I have the nodes data frame sorted:
nodes <- data.frame(id = unique(df$cat1))
> nodes
id
1 A
2 B
3 D
4 C
5 E
What I'd like help with is how to process df in the following manner: for each distinct value of var1 in df, tally up the group of nodes that are common to that value of var1 to give an edges dataframe that ultimately looks like the one below. Note that I'm not bothered about the direction of flow along the edges. Just that they are connected is all I need.
> edges
from to value
1 A B 2
2 A D 2
3 A E 1
4 B C 1
5 B D 2
6 B E 1
7 D E 1
With thanks in anticipation, Nevil
Update: I found here a similar problem, and have adapted that code to give, which is getting close to what I want, but not quite there...

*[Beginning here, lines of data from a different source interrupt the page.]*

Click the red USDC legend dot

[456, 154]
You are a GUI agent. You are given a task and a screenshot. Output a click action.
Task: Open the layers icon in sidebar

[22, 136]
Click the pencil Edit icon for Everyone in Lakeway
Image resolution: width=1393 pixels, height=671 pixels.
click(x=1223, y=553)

> df %>% group_by(var1) %>%
filter(n()>=2) %>% group_by(var1) %>%
do(data.frame(t(combn(.$cat1, 2,function(x) sort(x))),
stringsAsFactors=FALSE))
# A tibble: 10 x 3
# Groups: var1 [3]
var1 X1 X2
<dbl> <chr> <chr>
1 1. A B
2 1. A D
3 1. B D
4 2. B C
5 3. D E
6 3. B D
7 3. A D
8 3. B E
9 3. A E
10 3. A B
I don't know if there is already a suitable function to achieve this task. Here is a detailed procedure to do it. Whith this, you should be able to define you own function. Hope it helps!
# create an adjacency matrix
mat <- table(df)
mat <- t(mat) %*% mat
as.table(mat) # look at your adjacency matrix
# since the network is not directed, we can consider only the (strictly) upper triangular matrix
mat[lower.tri(mat, diag = TRUE)] <- 0
as.table(mat) # look at the new adjacency matrix
library(dplyr)
edges <- as.data.frame(as.table(mat))
edges <- filter(edges, Freq != 0)
colnames(edges) <- c("from", "to", "value")
edges <- arrange(edges, from)
edges # output
# from to value
#1 A B 2
#2 A D 2
#3 A E 1
#4 B C 1
#5 B D 2
#6 B E 1
#7 D E 1